Martins’ extension has also injected an air of urgency in a behind-the-scenes Pentagon effort to establish a one-star slot at the Office of the Chief Defense Counsel — something Congress ordered in February.
Guantánamo defense attorneys have complained for years of insufficient resources at the war court where the taxpayers pay for the accused terrorists’ defense teams.
Air Force Col. Karen Mayberry currently runs the office. Until Martins took over in June 2011, the defense and prosecution chiefs were equal in rank.
Once the equality rule became law, Secretary of Defense Chuck Hagel issued a waiver.
“The secretary of defense intends to upgrade the position of Chief Defense Counsel to the grade of brigadier general or rear admiral lower half,” Caggins said Friday, adding that a “well-qualified candidate … will likely be identified within the next six months.”
Meantime, he said, Hagel will waive the requirement again and keep Martins and Mayberry.
At the Heritage Foundation, lawyer Cully Stimson noted that the decision decouples Martins’ Army career and role from the administration of Barack Obama. The two graduated from Harvard Law School a year apart.
The trials may not be done by the time Obama leaves office. Delaying Martins’ retirement leaves him in place through the next two elections and until retirement or resignation — unless the next president chooses to replace him.
Stimson, a Martins fan, was Assistant Secretary of Defense for Detainee Affairs during the Bush administration, and said the symbolism of the extension shows “the umbilical cord is cut, there’s no alignment.”
“He's brilliant. He's a model officer. But he's doggedly determined to focus on this mission for the remainder of his career. I think it's good for commissions, for both the defense and the government.”
Martins currently has seven active cases — the six capital prosecutions plus that of an Iraqi man accused of more classic war crimes as commander of a Taliban-affiliated al-Qaida force in Afghanistan between 2002 and 2004.
None of them has trial dates on the court calendar as three different judges navigate through pretrial hearings that will set the stage for military commissions before U.S. military officers at the remote U.S. Navy base in southeast Cuba.
Currently, the Sept. 11 case is stalled on a conflict-of-interest question raised by the discovery that the FBI had infiltrated a defense team. The judge has ordered just two days of hearings next month, Oct. 16-17, focused on the conflict question.
At the USS Cole prosecution, the judge has dismissed charges accusing Nashiri of masterminding al-Qaida’s 2002 attack on a French oil tanker, the Limburg. On Friday, Martins’ office appealed that decision to a panel in Washington, D.C., a move certain to also cause delay.
Of Guantánamo’s 149 detainees, one is convicted of war crimes but lawyers have overturned part of that conviction and are continuing to pursue an appeal; two others have negotiated pleas in exchange for testimony that could lead to certain release from U.S. military detention, and seven await trial.
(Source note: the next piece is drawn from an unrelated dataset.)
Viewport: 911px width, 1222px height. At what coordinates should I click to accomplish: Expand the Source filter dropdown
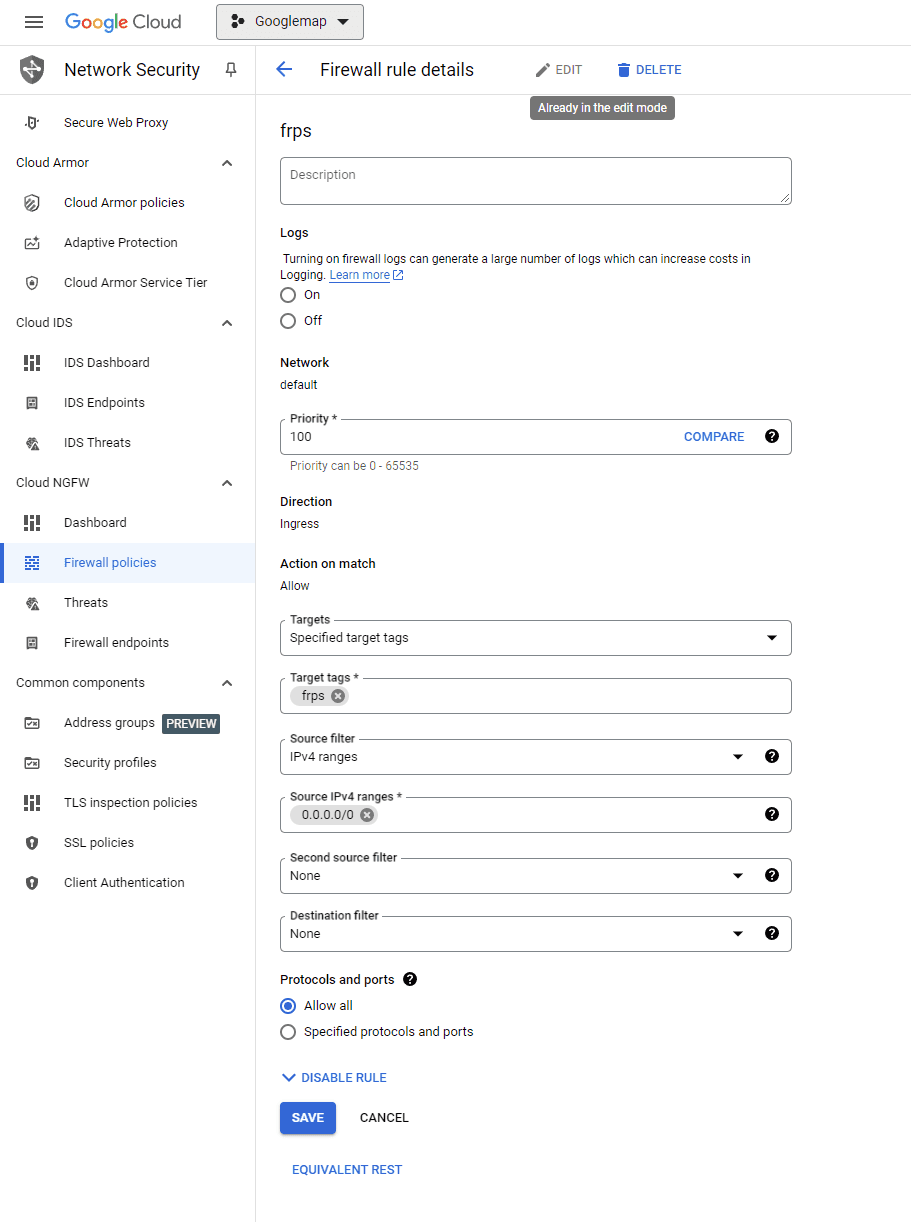point(738,757)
That leaves the rest in various categories of eligible for release or transfer (79); indefinite detainee without charges or trial (37) and nearly two dozen in legal limbo as they have not been charged and have not been declared forever prisoners.
Last year, Martins anticipated he would at most prosecute seven more cases besides the Sept. 11 and USS Cole trials. He also could theoretically prosecute other alleged war crimes by other captives held outside Guantánamo although it is still an open question whether Islamic State captives would be covered by Congress’ 2009 Military Commissions Act.